──────── Document section ────────

Quick Answer: This question tests a candidate's ability to implement numerically stable online algorithms for computing Shannon entropy over streaming data. It evaluates mastery of floating-point precision, O(1) incremental state maintenance, and information-theoretic concepts applied to unbounded sequences — skills central to machine learning engineering roles.

Streaming Entropy (Single-Label Updates)

Maintain the Shannon entropy (in **nats**, natural log) of the empirical distribution of category labels seen so far in an online stream you cannot fully hold in memory.\n\nYou are given a list `operations`, each one of:\n- `["update", label]` — ingest one observed label.\n- `["entropy"]` — record the current entropy of everything seen so far (defined as `0.0` before any label).\n\nReturn the list of recorded entropy values, one per `"entropy"` op.\n\nAfter `n` labels with category `i` seen `c_i` times, `p_i = c_i / n` and `H = -sum_i p_i ln p_i`.\n\n**Constraints.** Each `update` must be O(1) amortized (independent of the number of distinct categories) and each `entropy()` must be O(1) — it may not re-scan all counts. A 0-count category contributes 0 (the p->0 limit of p ln p). Avoid taking the log of a tiny `c_i/n` directly; prefer the algebraically equivalent `H = ln(n) - (sum_i c_i ln c_i)/n`. The running state must stay accurate to 1e-6 nats even for `n` up to ~1e9, so a plain uncompensated double accumulation will not pass — use compensated (Kahan/Neumaier) summation.

──────── Information provided ────────

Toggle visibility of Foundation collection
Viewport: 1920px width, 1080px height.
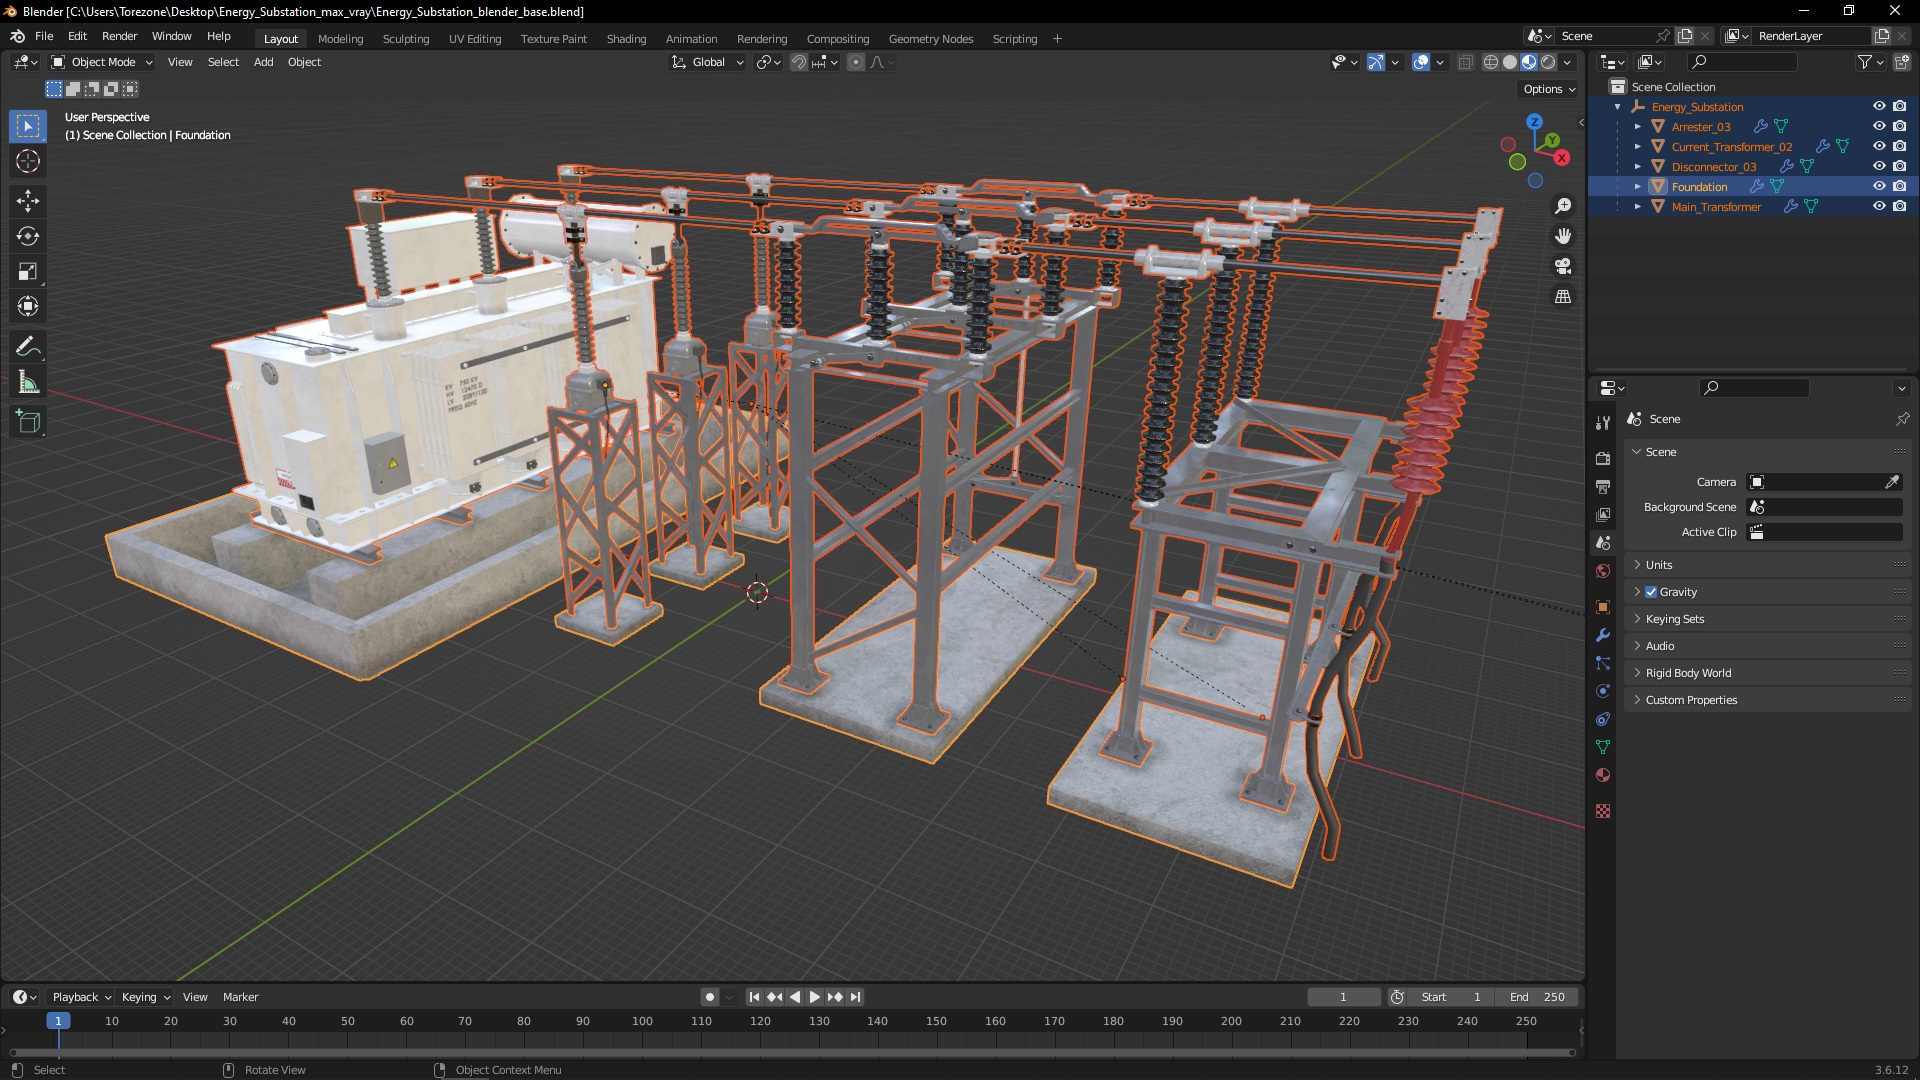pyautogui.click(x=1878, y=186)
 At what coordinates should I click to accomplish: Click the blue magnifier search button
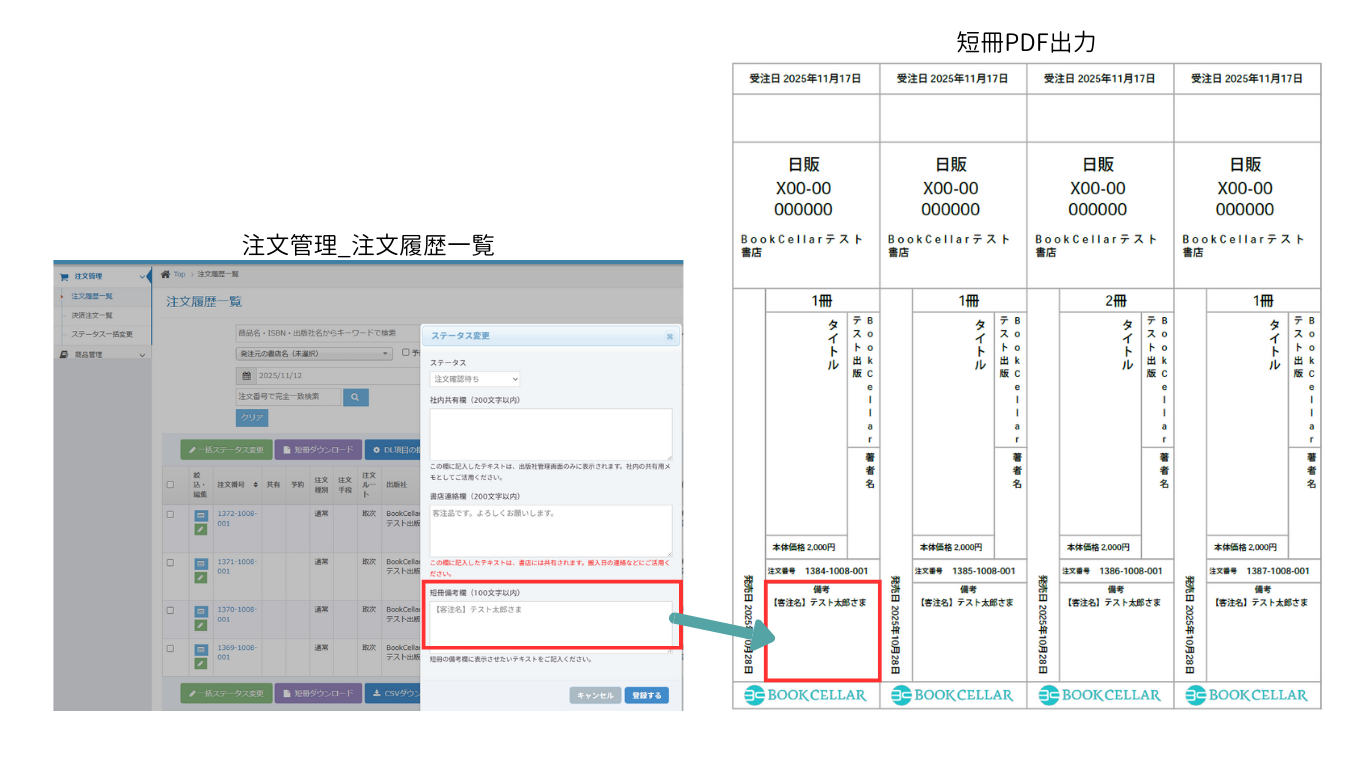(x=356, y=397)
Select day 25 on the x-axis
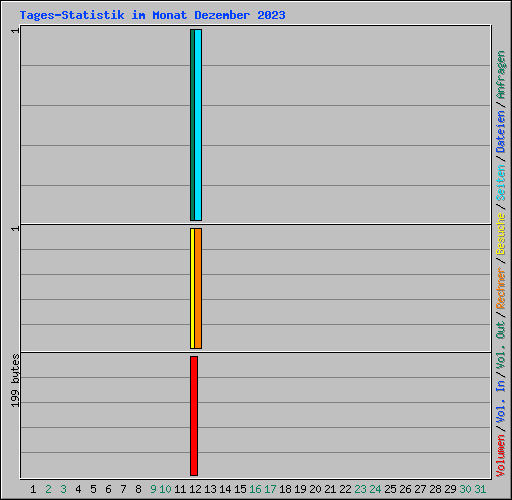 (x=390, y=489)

────────
──────── Information provided ────────

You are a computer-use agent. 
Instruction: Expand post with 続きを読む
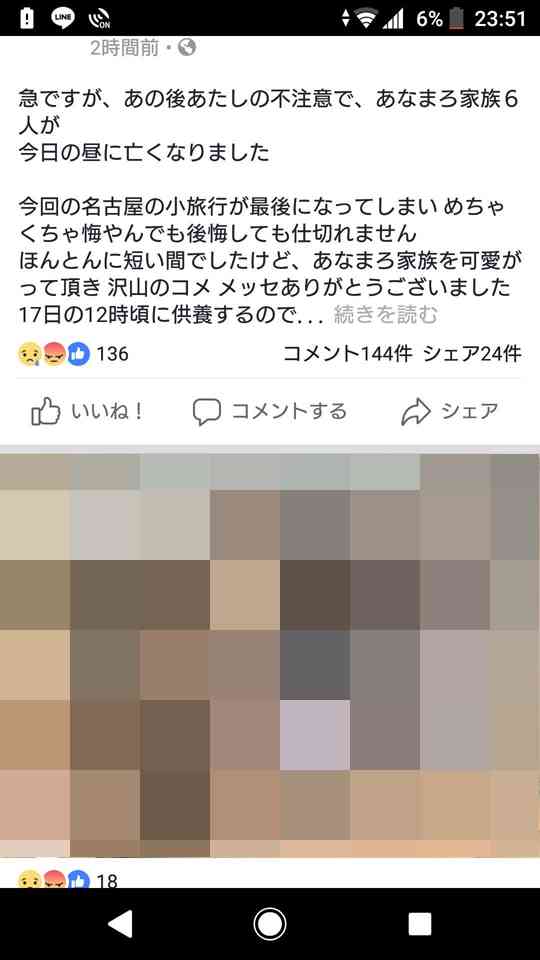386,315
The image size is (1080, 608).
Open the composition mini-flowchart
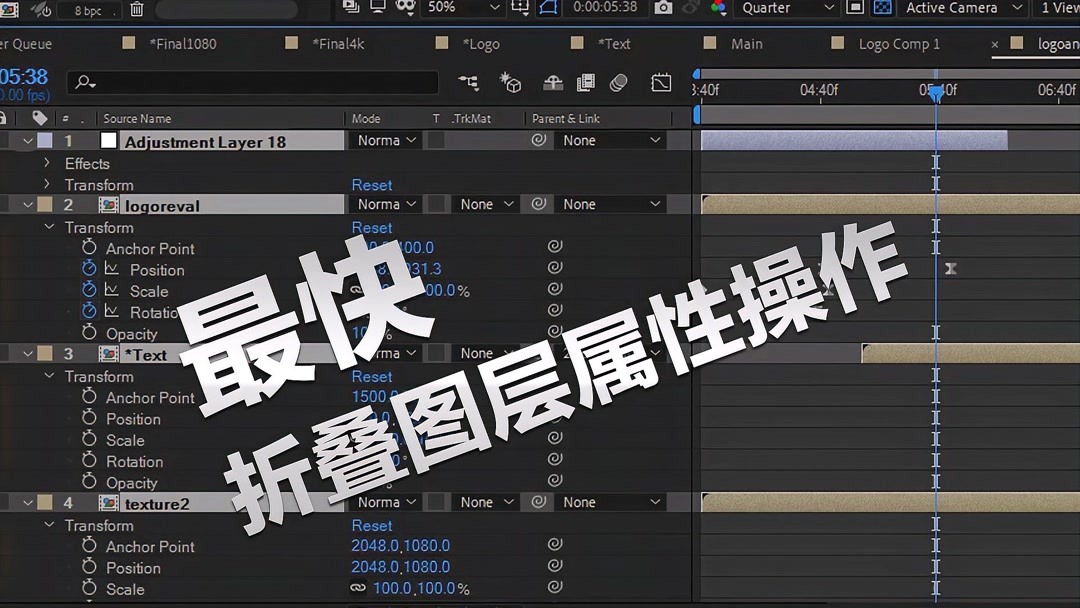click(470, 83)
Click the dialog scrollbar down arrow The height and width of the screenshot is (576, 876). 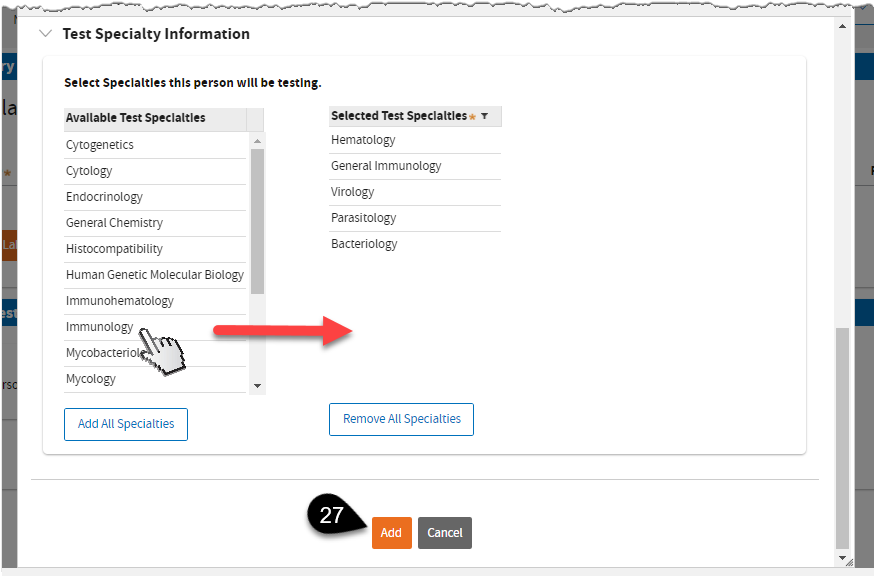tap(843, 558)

────────
──────── Information provided ────────

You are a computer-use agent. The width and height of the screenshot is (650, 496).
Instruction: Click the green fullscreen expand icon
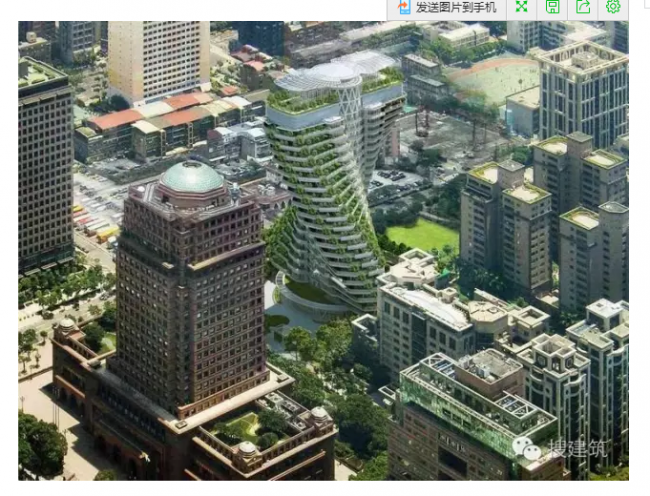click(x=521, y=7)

────────

Transcribe the part of the streaming entropy text above that starts with "Quick Answer: This" and goes on through "learning engineering roles.".

Quick Answer: This question tests a candidate's ability to implement numerically stable online algorithms for computing Shannon entropy over streaming data. It evaluates mastery of floating-point precision, O(1) incremental state maintenance, and information-theoretic concepts applied to unbounded sequences — skills central to machine learning engineering roles.